Like Kofi’s supportive parents in the novel, Ramani’s parents have helped her pursue her artistic dreams. But for Ramani, balancing her interest and aptitude for STEM, a challenging course load and her passion for writing and performing takes great time management skills and lots of Post-it notes.

Like Kofi, Ramani has also had to work through insecurities as a child actor who got into the game on the late side going into auditions with kids who have been performing since early childhood. 

“When you go into an audition room, they don’t know how long you’ve been acting. It’s what you bring in the moment—the passion and the ability to be someone they can work with,” Ramani said. “I just put everything I have into whatever I do, and Kofi’s the same.”

In the past few years, Ramani has been involved with DC-based Shakespeare Theatre Company’s Shakespeare Everywhere program and online programming with Signature Theater, and she recently got involved with a professional teen improv troupe in McLean. As a freshman during the last school year, she got involved with Rock Ridge’s award-winning drama program. And, while Ramani said her interest is shifting to writing and directing, the arts and media are where her career interest lies. 

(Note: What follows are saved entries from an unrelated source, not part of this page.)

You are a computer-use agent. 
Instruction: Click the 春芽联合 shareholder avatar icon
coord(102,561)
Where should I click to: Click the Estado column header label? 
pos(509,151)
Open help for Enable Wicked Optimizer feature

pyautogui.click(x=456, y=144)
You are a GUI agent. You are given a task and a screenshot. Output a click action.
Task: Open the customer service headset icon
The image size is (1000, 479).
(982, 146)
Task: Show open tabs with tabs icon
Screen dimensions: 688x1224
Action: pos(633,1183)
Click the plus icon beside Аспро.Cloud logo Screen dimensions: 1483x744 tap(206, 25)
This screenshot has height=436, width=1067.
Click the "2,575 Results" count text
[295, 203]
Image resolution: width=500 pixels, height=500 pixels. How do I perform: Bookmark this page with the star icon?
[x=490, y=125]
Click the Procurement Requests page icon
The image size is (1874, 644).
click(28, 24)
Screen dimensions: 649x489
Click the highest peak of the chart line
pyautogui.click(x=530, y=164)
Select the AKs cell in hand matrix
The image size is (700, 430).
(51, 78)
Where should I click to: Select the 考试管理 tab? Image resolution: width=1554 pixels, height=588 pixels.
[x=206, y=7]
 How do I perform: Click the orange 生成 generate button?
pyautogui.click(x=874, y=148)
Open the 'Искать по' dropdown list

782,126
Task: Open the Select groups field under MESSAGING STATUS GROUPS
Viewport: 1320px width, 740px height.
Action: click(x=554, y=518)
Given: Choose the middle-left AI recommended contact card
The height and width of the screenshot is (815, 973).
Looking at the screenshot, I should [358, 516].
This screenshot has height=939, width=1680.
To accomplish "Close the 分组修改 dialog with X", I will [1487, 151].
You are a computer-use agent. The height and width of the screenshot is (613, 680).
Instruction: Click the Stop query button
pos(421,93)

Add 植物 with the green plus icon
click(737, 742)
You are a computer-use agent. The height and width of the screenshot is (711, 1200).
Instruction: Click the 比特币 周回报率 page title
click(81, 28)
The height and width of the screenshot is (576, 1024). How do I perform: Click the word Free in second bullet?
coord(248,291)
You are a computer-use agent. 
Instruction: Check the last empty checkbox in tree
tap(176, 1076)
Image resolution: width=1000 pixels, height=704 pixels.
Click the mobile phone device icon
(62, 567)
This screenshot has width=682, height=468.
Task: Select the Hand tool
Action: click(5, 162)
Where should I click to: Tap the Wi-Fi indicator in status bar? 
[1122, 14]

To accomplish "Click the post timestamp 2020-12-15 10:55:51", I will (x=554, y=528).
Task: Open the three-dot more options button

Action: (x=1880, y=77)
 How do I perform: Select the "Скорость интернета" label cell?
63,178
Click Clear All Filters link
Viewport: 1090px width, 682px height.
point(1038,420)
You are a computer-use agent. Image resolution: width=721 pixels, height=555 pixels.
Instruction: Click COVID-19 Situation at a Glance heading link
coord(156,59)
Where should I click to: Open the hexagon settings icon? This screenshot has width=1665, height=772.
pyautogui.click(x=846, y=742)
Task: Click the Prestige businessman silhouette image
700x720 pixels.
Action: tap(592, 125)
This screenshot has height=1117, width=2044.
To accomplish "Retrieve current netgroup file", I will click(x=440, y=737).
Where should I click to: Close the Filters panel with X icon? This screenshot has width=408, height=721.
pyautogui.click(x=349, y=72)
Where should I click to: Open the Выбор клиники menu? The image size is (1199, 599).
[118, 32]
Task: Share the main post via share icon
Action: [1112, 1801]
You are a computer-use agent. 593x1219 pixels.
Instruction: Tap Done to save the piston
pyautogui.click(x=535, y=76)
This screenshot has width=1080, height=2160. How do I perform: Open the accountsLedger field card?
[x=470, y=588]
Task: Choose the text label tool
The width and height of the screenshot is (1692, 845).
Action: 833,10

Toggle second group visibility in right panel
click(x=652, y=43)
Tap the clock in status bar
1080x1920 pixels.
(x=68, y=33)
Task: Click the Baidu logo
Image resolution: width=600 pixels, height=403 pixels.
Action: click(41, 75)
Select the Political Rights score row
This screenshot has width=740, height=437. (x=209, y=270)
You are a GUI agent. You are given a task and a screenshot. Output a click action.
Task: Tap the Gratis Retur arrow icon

Meanwhile, she hopes to inspire younger peers across cultures in competitive, tech-oriented Northern Virginia with her novel and its message that it’s okay to dream and pursue a career in the arts. The novel ends where Ramani’s professional career took off: with the joy of the successful DC audition.

“I like happy endings,” she said.

And she’s already fleshing out ideas for the second volume of “Kofi Chronicles.”

“I’m someone who never likes to stop,” Ramani said.  “Once I have a trajectory, I want to keep going.”